## Exercise description
Up to and including the line with "Best service (81, 524)", please reproduce the lines below exactly, beginning with the first.

[Stored data]
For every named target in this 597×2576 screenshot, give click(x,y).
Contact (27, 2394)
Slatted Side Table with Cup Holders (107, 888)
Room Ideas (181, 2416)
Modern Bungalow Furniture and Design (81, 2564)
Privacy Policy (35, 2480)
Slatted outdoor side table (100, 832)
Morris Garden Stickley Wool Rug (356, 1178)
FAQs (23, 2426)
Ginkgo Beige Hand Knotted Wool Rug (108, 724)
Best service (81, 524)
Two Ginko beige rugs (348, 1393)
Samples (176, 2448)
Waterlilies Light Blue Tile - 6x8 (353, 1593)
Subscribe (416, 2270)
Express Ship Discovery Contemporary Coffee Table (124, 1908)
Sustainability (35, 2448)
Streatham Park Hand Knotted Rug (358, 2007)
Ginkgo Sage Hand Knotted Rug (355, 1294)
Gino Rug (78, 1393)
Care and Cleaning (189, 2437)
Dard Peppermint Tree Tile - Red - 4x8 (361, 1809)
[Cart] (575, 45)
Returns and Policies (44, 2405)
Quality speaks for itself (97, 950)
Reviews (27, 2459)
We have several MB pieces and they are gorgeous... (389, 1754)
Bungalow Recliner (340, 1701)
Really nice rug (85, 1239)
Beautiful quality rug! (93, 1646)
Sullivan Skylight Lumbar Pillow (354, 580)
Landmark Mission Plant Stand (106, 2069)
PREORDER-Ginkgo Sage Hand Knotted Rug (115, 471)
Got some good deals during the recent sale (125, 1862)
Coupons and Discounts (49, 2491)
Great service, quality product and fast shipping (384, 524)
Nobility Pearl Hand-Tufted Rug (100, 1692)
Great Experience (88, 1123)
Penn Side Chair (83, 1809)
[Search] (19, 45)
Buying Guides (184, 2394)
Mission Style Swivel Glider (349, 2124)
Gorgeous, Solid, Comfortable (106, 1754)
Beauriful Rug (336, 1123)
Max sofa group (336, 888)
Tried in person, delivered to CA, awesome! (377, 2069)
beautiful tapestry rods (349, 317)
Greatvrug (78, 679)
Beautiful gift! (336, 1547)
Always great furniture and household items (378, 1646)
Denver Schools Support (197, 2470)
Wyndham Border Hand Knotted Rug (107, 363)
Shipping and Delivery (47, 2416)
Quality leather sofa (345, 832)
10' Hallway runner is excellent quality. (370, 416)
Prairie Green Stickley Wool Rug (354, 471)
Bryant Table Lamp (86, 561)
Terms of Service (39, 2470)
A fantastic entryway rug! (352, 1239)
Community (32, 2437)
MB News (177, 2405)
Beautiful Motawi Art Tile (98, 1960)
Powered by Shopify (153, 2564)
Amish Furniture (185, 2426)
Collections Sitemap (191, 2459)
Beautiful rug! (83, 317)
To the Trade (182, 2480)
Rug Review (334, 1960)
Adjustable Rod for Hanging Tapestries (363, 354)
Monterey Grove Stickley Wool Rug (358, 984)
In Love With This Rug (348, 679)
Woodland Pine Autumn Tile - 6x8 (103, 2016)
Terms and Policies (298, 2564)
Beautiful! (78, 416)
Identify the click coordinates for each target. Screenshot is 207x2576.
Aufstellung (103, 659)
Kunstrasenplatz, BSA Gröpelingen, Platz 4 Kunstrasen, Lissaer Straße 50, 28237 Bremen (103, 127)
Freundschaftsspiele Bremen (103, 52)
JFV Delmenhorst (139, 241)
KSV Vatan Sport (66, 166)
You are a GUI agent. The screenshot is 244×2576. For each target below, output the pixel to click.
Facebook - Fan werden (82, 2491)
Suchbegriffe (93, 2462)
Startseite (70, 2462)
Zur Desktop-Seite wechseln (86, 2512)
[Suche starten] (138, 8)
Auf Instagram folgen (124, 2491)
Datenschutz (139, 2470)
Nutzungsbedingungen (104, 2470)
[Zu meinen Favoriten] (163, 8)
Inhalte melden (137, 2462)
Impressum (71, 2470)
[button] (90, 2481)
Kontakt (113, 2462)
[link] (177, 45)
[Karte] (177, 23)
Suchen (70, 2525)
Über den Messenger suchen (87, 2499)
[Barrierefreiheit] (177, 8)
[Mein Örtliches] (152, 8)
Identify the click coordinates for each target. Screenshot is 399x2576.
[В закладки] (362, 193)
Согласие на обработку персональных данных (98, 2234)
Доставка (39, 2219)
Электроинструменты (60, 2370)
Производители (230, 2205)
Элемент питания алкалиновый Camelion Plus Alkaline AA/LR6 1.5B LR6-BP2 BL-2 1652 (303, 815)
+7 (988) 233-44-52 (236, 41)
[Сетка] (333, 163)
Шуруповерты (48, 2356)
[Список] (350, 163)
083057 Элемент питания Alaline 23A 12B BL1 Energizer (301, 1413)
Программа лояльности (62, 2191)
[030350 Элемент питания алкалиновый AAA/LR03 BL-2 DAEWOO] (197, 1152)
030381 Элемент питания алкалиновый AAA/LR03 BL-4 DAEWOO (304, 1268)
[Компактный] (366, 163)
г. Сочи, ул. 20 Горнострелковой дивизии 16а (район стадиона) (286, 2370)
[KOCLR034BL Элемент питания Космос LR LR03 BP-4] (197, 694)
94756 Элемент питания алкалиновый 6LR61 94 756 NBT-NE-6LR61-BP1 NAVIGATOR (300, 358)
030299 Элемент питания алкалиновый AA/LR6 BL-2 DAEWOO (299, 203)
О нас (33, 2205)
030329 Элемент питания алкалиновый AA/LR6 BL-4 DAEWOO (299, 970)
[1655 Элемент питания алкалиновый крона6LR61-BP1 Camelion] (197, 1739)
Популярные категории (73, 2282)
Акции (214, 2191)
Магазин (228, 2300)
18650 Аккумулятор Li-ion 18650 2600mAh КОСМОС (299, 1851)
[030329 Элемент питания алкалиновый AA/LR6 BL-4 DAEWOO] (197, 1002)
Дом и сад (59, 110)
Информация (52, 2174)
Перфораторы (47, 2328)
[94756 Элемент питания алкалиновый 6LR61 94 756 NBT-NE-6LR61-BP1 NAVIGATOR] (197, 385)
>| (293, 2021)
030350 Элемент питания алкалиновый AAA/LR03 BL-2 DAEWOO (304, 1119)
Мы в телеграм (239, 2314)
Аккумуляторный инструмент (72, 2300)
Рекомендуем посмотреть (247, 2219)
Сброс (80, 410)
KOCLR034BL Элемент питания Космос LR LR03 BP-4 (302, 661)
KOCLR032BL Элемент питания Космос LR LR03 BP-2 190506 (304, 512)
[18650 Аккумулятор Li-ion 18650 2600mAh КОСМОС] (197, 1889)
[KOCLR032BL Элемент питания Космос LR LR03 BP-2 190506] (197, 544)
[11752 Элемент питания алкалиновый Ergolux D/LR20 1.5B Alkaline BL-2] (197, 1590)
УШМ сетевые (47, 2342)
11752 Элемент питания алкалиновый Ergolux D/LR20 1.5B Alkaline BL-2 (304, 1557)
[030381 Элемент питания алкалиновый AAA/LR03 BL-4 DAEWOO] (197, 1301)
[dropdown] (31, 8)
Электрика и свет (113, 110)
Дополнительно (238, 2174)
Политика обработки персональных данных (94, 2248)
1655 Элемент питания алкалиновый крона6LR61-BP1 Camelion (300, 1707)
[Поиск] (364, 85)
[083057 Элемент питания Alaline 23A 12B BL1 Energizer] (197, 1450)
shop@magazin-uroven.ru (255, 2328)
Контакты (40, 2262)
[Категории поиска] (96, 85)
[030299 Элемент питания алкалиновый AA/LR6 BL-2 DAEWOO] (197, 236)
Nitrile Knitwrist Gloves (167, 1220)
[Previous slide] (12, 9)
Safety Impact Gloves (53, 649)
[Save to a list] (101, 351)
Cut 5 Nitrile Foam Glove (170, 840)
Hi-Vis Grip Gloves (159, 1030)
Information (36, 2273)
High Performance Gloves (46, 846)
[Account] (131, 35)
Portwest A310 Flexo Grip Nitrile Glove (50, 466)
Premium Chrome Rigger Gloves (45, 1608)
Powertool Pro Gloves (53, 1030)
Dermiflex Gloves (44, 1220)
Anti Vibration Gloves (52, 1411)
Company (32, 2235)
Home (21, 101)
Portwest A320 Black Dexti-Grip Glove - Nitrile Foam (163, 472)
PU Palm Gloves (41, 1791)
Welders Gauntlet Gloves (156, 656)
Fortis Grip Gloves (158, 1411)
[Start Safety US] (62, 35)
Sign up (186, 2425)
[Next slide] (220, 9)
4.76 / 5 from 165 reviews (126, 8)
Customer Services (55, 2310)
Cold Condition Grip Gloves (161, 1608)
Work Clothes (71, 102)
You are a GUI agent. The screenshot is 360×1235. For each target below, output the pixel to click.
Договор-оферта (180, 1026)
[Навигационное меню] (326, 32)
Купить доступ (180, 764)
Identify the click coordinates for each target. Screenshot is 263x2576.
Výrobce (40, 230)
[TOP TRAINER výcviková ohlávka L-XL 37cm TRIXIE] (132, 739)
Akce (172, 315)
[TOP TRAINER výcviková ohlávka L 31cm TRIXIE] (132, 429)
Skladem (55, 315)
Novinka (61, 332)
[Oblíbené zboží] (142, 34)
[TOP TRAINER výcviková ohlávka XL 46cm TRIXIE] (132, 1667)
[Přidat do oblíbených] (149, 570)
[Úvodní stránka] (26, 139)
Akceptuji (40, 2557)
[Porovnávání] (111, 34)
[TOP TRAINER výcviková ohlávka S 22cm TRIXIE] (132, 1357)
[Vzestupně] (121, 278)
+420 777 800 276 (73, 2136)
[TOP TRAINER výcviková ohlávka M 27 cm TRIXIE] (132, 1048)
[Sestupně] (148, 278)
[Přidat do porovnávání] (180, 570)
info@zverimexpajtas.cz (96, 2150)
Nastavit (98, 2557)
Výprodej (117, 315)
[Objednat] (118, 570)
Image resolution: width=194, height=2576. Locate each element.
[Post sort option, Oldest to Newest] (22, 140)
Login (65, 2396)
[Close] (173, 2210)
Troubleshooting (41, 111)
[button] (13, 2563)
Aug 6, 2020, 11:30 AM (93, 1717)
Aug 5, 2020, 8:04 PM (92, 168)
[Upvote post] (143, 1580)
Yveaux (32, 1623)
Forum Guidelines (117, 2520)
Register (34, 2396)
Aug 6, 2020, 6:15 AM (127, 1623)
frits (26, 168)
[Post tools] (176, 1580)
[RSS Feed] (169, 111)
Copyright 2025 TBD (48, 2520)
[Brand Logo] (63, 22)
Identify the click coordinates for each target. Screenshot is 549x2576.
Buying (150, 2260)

## Task response
For every named target in this 597×2576 screenshot, give click(x,y).
Contact (27, 2394)
Slatted Side Table with Cup Holders (107, 888)
Room Ideas (181, 2416)
Modern Bungalow Furniture and Design (81, 2564)
Privacy Policy (35, 2480)
Slatted outdoor side table (100, 832)
Morris Garden Stickley Wool Rug (356, 1178)
FAQs (23, 2426)
Ginkgo Beige Hand Knotted Wool Rug (108, 724)
Best service (81, 524)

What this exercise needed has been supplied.